Available data below:

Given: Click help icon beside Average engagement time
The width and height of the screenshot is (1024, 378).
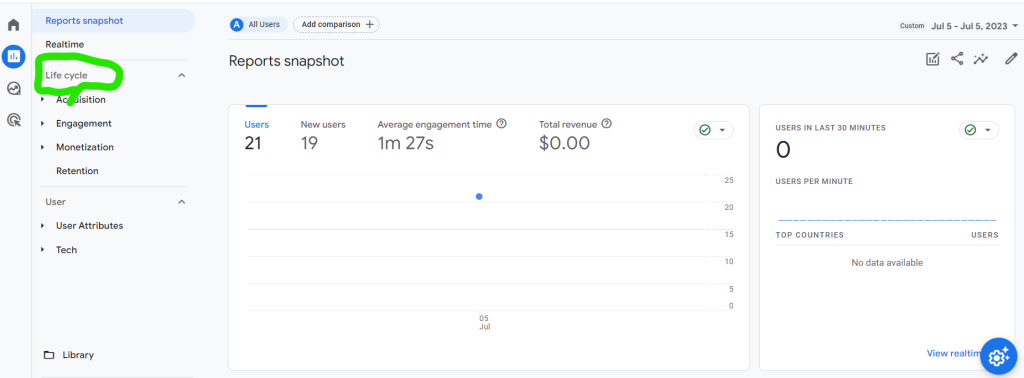Looking at the screenshot, I should point(502,123).
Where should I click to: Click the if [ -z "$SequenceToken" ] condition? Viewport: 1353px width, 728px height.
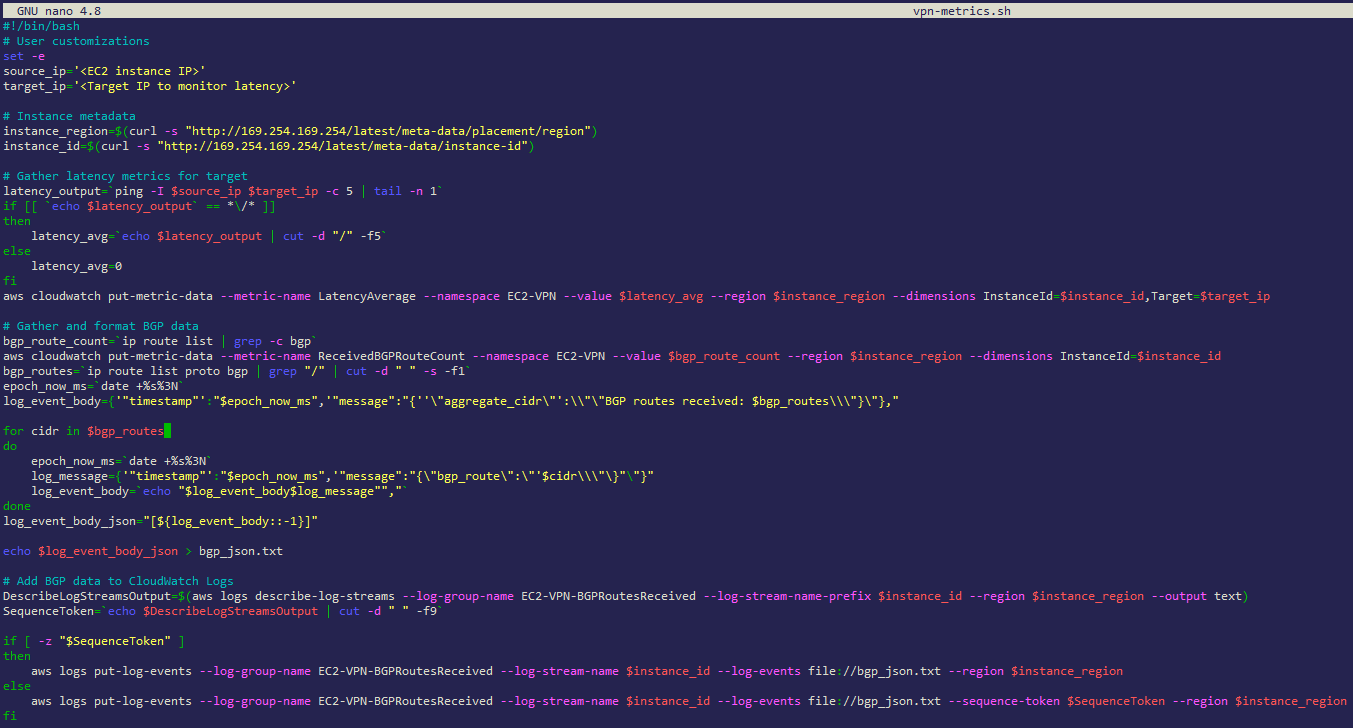90,640
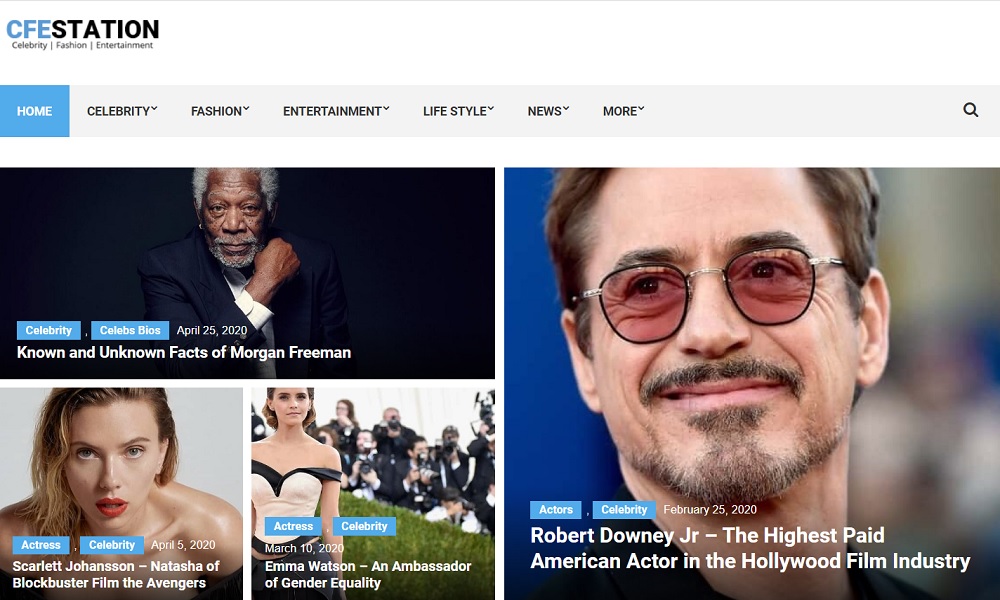This screenshot has height=600, width=1000.
Task: Open Known and Unknown Facts of Morgan Freeman
Action: pyautogui.click(x=184, y=352)
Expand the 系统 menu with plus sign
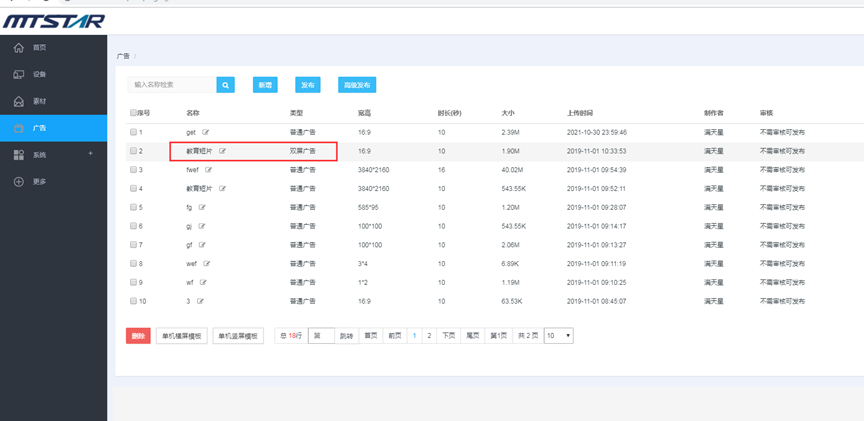 pyautogui.click(x=90, y=154)
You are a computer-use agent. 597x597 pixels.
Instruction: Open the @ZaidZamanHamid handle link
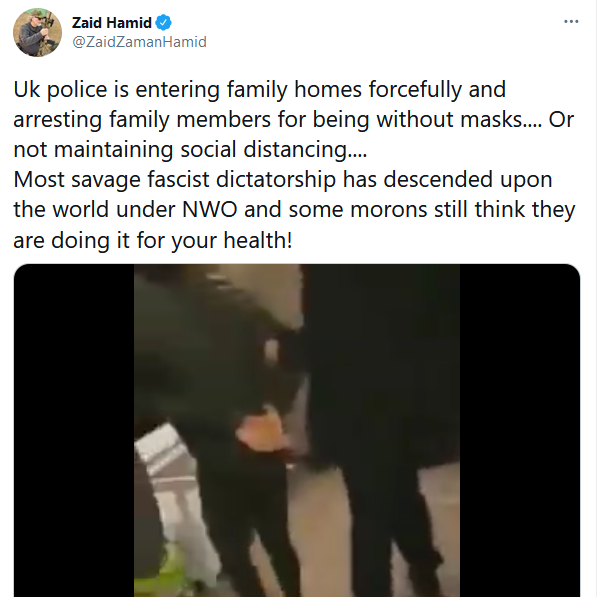pos(139,42)
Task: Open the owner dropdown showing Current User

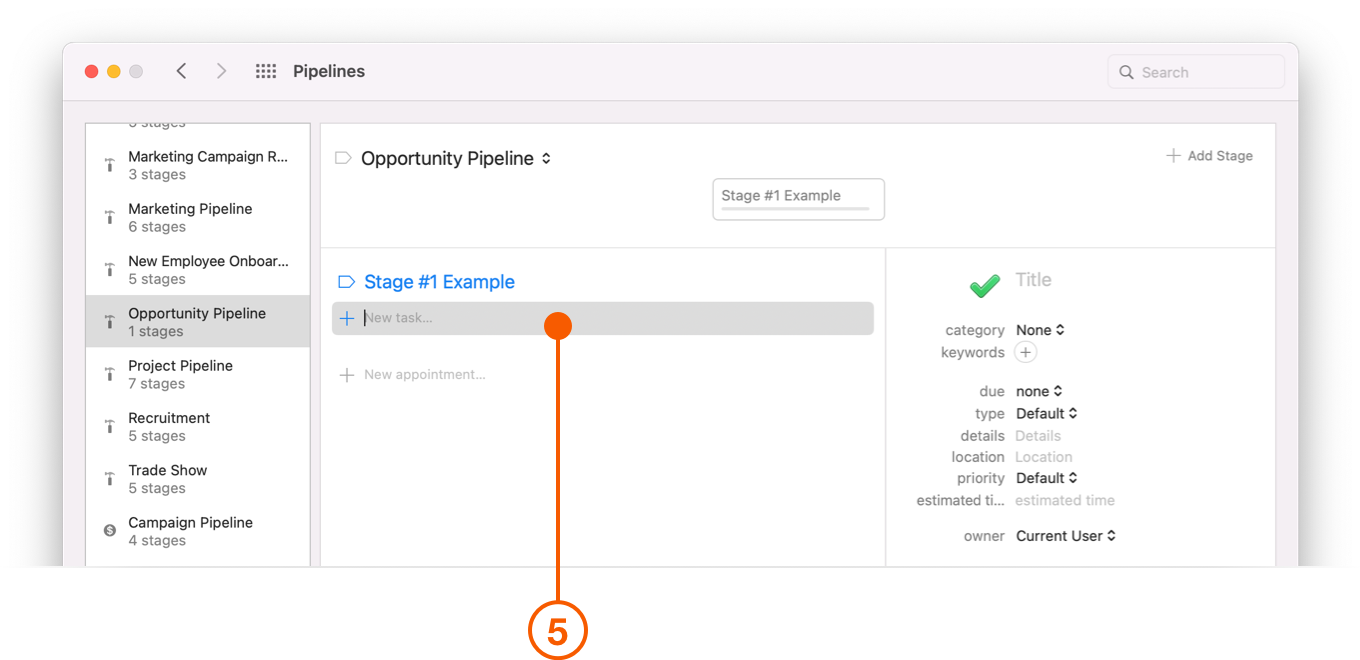Action: click(x=1065, y=535)
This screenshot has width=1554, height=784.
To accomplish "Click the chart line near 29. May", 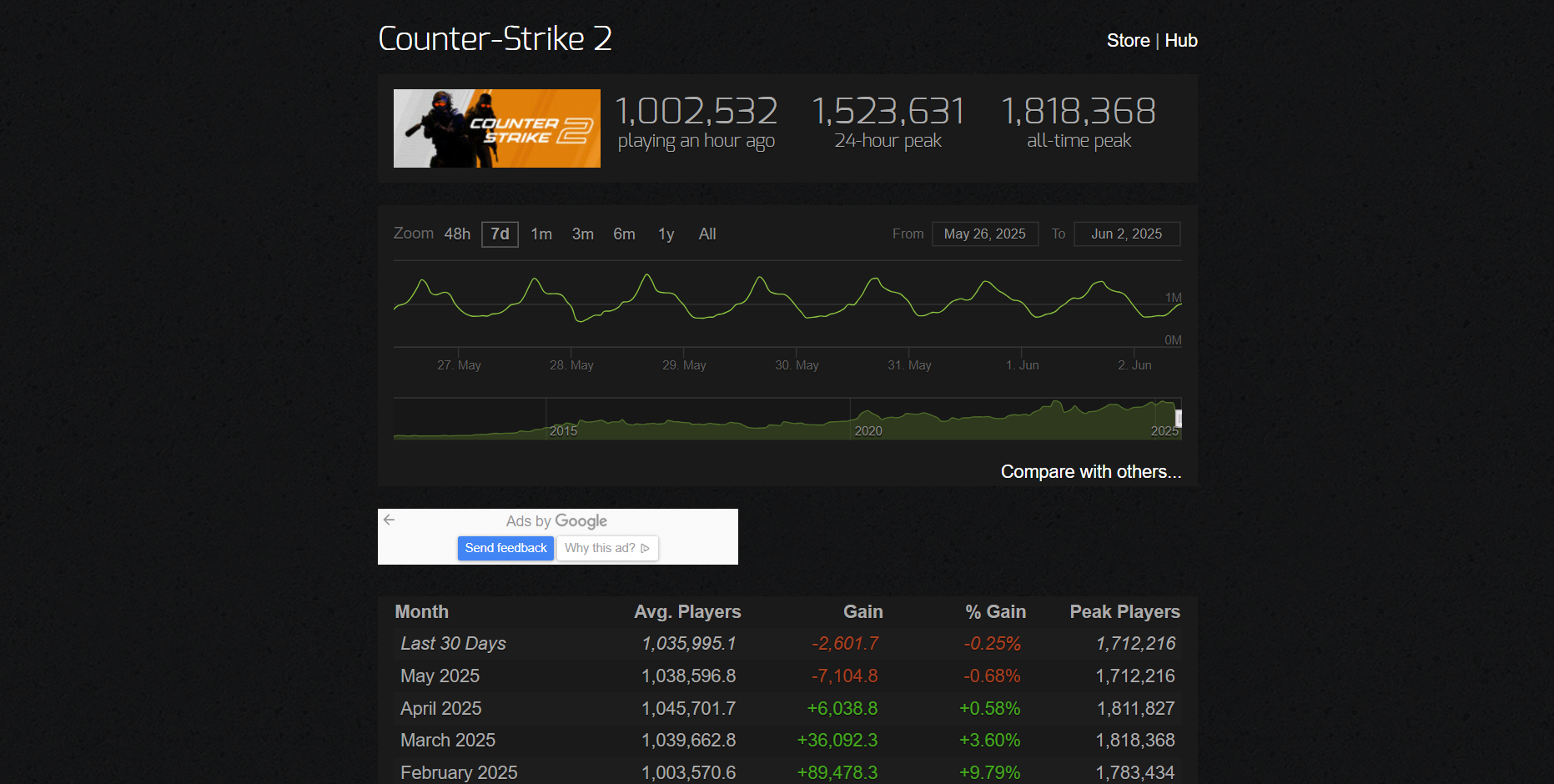I will pos(684,305).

End of Available data.

▸ **About this task**: Above are records; repeat only the lines from the line with "You are a computer-use agent. 597x597 pixels." through the line with "This screenshot has width=1554, height=784.", and leave pictures out.

▸ **Response to this exercise**:
You are a computer-use agent. 597x597 pixels.
Instruction: Open the @ZaidZamanHamid handle link
pos(139,42)
Task: Open the owner dropdown showing Current User

Action: click(x=1065, y=535)
This screenshot has width=1554, height=784.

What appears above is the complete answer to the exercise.